The existing models of comprehending human interactions are designed to understand only verbal interaction from a single perspective and use the visual scene as context. However, people use multiple verbal and visual perspectives in real-world interactions (speaker and observer perspectives). Moreover, our experimental analysis suggests that perspective awareness in the learning models is crucial to comprehend embodied interactions. We have developed a perspective-aware learning model to understand human instructions with verbal utterances and non-verbal gestures. Our experimental analysis suggests that our proposed model can effectively extract salient multimodal representations to comprehend embodied interactions.
Additionally, the existing models and datasets of visual question answering use the visual scene as a context to answer verbal questions. However, humans use multimodal expressions (verbal utterances and nonverbal gestures) to ask questions in real-world settings. We have developed an embodied question answering (EQA) dataset and designed new tasks to develop models for comprehending question-answering interactions in embodied settings. As the existing models are designed to answer verbal questions, these models are less suitable for comprehending EQA tasks. We have developed learning models to extract aligned representations from multiple verbal and visual perspectives to answer questions with multimodal expressions.
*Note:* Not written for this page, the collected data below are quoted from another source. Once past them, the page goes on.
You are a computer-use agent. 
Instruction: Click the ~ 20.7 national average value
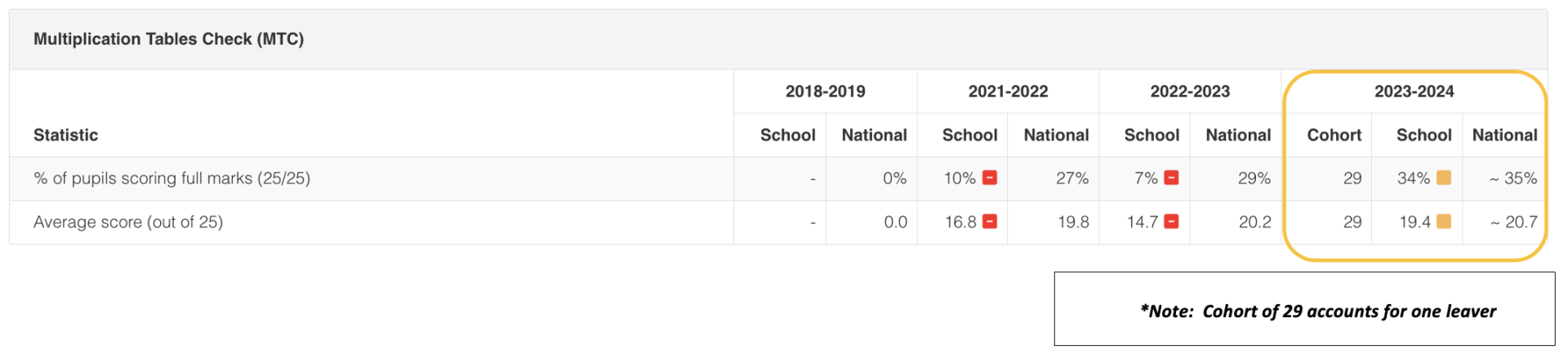click(x=1514, y=222)
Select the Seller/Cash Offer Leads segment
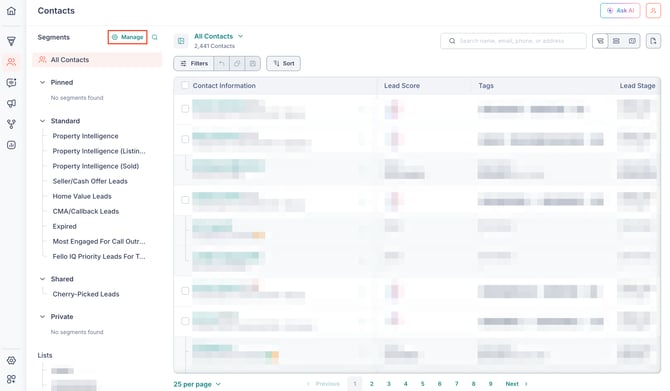The image size is (670, 391). 90,181
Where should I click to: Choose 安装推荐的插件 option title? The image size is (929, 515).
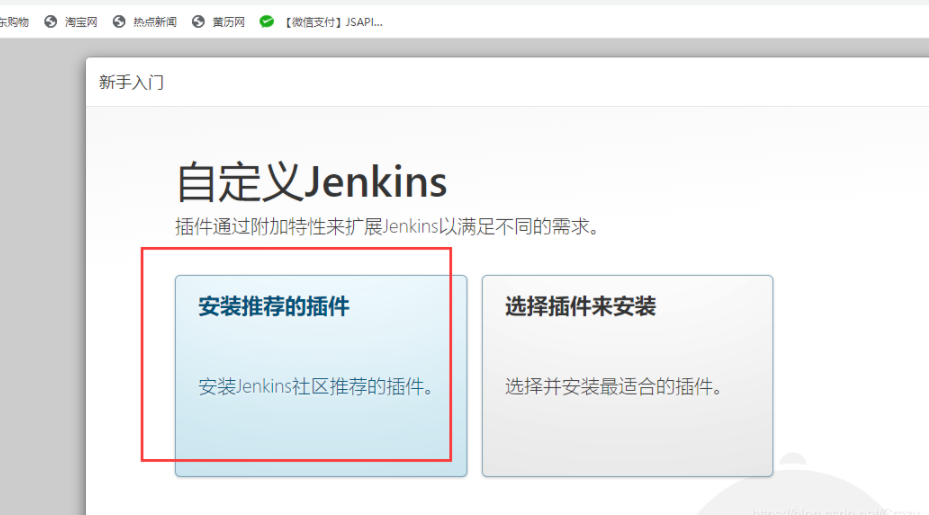(274, 307)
While we can generate diverse synthetic interactions using our simulators, these interactions may differ from real-world human interactions, such as variations in pointing gesture and eye gaze patterns, different camera angles, object arrangements, and diverse environments. Thus, we have curated a large-scale embodied interaction dataset with multimodal data (verbal utterances and nonverbal gestures) in real-world settings. We have evaluated baseline multimodal learning models on this real-world dataset. The existing multimodal model aligns multiple representations and thus loses information across modalities. To address this challenge, we have proposed a reinforced residual representation-based multimodal learning model for extracting robust multimodal representations to comprehend human interactions in real-world settings. Our experimental results suggest that our proposed model with guided attention-based reinforced residual representation outperforms the baseline visual-language models in various challenging evaluation settings.
Our multimodal learning models and datasets can help to develop and evaluate models for various tasks, such as embodied question answering, visual-language-based navigation, and human-robot interactions. These models can be extended to improve human interactions in both virtual and real-world settings, including providing improved user experiences for people with disabilities. Furthermore, these models can enhance the user experience of AI assistants, like Amazon Alexa and Microsoft Cortana, strengthening their applications in online shopping, video gaming, and personalized online learning. Lastly, the findings from our works, proposed models, benchmarks, datasets, and embodied simulators can serve as a valuable tool for the research community, fostering the development and evaluation of learning multimodal models for Human-AI Interaction systems.